Num país tão desigual, em que “na mesa de poucos, há fartura adoidado, mas se olhar para o lado, depara com a fome”, chega a ser revoltante uma associação defender a isenção de tributos para produtos supérfluos, acessíveis somente a uma parcela ínfima dos consumidores.
Além de ofensiva para a maioria da população, a proposta da Abras é inócua. Como “geralmente quem come esse prato tem bala na agulha, não é qualquer um”, os donos de supermercado não teriam nenhuma dificuldade de repassar um eventual aumento de preços provocado pelo novo imposto para consumidores praticamente sem restrição orçamentária quando vão fazer as compras do mês. Se “caviar é comida de rico”, a demanda por esses bens é praticamente inelástica.

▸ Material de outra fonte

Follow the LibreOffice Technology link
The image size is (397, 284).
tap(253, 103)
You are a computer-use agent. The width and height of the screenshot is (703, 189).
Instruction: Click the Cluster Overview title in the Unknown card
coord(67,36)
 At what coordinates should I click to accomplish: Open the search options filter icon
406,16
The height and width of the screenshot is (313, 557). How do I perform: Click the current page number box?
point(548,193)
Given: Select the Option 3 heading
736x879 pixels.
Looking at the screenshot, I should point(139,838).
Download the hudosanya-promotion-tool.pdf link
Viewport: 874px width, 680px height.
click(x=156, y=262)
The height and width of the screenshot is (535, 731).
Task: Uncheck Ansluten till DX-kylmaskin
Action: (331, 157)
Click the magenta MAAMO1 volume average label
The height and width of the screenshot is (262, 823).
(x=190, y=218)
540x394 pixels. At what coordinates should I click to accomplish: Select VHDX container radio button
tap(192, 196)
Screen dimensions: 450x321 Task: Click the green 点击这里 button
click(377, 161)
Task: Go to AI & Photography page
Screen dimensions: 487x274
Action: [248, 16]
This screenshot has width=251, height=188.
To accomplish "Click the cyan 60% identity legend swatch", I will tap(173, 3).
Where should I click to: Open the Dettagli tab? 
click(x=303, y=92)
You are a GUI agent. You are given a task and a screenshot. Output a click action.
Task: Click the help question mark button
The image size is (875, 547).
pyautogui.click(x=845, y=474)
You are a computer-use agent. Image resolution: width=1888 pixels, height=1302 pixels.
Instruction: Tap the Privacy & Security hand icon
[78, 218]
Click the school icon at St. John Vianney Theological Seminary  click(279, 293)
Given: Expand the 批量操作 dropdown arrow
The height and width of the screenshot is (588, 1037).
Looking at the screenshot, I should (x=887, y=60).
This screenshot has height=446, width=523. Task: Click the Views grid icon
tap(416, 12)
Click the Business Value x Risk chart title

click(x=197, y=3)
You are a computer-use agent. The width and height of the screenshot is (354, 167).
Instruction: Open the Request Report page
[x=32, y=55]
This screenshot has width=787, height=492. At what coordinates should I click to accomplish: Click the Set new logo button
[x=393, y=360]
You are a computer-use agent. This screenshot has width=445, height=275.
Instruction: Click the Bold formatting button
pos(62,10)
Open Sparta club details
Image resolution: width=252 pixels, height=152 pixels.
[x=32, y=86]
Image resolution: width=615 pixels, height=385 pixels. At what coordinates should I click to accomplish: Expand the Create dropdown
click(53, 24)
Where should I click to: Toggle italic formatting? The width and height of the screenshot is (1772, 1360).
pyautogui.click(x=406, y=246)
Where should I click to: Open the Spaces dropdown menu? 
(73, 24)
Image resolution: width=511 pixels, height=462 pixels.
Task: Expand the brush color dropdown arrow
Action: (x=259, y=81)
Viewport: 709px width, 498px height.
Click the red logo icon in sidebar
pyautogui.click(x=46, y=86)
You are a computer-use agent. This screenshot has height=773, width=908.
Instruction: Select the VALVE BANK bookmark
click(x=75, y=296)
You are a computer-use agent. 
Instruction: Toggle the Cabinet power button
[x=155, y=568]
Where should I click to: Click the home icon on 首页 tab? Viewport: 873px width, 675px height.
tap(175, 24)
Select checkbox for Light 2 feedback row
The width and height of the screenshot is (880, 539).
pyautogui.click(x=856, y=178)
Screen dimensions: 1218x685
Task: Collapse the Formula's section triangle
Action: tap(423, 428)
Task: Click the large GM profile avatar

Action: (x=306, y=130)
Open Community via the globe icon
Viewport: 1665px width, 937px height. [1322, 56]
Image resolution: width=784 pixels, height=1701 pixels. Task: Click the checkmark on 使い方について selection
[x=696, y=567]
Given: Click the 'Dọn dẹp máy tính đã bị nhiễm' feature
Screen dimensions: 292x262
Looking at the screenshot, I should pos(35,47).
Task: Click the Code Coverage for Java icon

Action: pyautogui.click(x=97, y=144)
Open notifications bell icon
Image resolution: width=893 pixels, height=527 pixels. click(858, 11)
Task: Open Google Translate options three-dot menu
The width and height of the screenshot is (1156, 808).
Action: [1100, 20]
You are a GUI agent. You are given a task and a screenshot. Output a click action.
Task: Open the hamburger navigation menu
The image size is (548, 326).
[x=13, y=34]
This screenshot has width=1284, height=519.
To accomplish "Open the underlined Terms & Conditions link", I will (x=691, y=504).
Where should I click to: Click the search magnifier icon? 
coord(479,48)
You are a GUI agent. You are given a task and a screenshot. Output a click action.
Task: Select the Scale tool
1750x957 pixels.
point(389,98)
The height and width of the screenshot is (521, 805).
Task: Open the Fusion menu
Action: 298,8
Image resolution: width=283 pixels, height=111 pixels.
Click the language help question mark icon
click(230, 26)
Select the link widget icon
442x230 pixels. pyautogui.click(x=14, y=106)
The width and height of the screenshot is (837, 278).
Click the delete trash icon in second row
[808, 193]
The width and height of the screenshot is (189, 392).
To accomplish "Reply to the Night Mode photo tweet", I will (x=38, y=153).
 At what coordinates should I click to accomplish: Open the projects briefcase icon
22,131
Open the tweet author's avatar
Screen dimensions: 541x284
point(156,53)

Sendo assim, enquanto aguardo, quem sabe, o dia em que “acerto na loteria e dessa iguaria até posso provar”, continuo defendendo o espírito original da reforma tributária.
Como prescreve o sábio Zeca Pacodinho, de cujo repertório tirei todas as citações musicais deste texto, a isenção prevista na reforma tributária deve se limitar aos bens essenciais consumidos pela população mais pobre.
Na hora de se regulamentar a Cesta Básica Nacional de Alimentos, “sou mais ovo frito, farofa e torresmo, pois na minha mesa é o que mais se consome”.